The Department of Defense wants to make sure that when disaster strikes, renewable energy sources can still help keep the lights on at military bases.

Starting this fall, the Pentagon expects to join forces with a coalition of other agencies and national labs to create the first installation-level "microgrid" technology. The end result will be cyber secure, it says.

The $42 million project -- assuming Congress approves the money -- will integrate energy from existing diesel-powered generators alongside alternative and renewable energy sources. It will help power an installation's day-to-day operations when the base is hooked up to the commercial grid and will also allow it to function independently of that utility grid, should the need arise.

"You could think of this as a buffet of options that are all being synchronized through a demand-side cyber secure system," said Bill Waugaman, the national labs liaison to the U.S. Northern Command and one of the leaders on the project.

While the final microgrid is slated for Marine Corps' Camp H.M. Smith in Hawaii, the Department of Defense is completing different stages of the work at bases including Joint Base Pearl Harbor-Hickam, also in Hawaii, and Fort Carson in Colorado.

One major selling point of the microgrid is better protection for a base's power sources against cyber attack, Waugaman said. Another is improving energy efficiency and energy storage, which in turn allows the department to better meet government mandates to reduce energy use.

It also doesn't hurt to have another backup energy option.

Right now, when the power goes out on a base, a series of diesel-powered backup generators turn on. They keep critical components of a military installation essentials powered up -- just like emergency generators at a hospital. But that isn't the cheapest way to do things, and renewable energy sources are left out of the mix, said Waugaman.

## Instructions:
(a) In the microgrid article, where will the final microgrid be installed?
(b) Continue the microgrid article from its last sentence, keeping its tone and subject.

## Information provided:
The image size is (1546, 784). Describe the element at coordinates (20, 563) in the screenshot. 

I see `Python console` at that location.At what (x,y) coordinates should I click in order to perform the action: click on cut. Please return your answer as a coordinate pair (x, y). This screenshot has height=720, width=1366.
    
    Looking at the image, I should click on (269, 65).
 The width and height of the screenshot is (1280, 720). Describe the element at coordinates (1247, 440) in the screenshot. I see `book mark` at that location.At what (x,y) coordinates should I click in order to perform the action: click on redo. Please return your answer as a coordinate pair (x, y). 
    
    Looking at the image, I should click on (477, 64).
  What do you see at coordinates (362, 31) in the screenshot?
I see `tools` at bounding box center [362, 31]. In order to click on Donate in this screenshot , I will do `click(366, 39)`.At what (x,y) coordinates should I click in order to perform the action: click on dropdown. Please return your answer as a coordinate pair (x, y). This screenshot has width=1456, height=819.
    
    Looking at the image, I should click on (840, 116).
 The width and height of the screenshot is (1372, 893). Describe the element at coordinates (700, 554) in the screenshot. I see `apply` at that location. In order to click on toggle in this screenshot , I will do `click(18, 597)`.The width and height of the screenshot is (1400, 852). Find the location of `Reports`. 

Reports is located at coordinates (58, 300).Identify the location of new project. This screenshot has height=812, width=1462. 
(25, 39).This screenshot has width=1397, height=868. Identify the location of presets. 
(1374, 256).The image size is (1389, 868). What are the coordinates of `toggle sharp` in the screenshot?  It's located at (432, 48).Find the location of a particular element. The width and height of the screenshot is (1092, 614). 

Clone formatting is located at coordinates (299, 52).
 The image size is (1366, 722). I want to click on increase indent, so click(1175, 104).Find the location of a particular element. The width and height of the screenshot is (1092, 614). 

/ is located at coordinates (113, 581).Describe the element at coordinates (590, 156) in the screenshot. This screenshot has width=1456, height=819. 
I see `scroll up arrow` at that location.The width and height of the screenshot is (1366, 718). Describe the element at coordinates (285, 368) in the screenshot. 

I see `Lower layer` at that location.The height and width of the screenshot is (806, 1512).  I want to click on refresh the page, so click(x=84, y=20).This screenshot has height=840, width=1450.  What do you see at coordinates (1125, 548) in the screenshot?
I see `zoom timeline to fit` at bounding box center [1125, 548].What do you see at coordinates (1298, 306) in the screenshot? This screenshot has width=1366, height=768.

## Results for each task:
(a) At the Marine Corps' Camp H.M. Smith in Hawaii.

(b)
This project -- the Smart Power Infrastructure Demonstration for Energy Reliability and Security, or SPIDERS, for short -- aims to change that.

A pioneering partnership
Officially, DOD is on the prowl for the latest information on technology that can take alternative, renewable and hybrid power and integrate it to "decrease the amount of energy consumed and enable the ability to operate in an islanded mode during emergency for an extended period of time," according to a request for information it posted in August.

In the broadest sense, a microgrid is just any closed-circuit grid -- like that between someone's home and generator that kicks on when snow downs electrical wires. Smart technology, however, would allow a microgrid like this to incorporate different energy sources, advanced metering capabilities and to enable energy storage, Waugaman said.

"Right now, here's the problem -- there is no energy storage and no renewable energy generation," said Waugaman. When a natural disaster or a cyber attack knocks out power, all alternative energy sources are taken offline.

Armed with the tools from this project, a base using wind turbines and solar panels could still store that power for use when the wind stopped blowing and night fell if it wanted to keep its carbon count low -- even in an emergency situation, he said. The project also aims to help local utilities lighten their load during peak times, allowing the base to "island" itself from the commercial grid for short periods until the grid has fewer demands on its resources.

SPIDERS, said Waugaman, is more about benefiting the country as a whole than about fulfilling a Defense Department-specific mission. In short, working on such technology "is not DOD's mission," he said.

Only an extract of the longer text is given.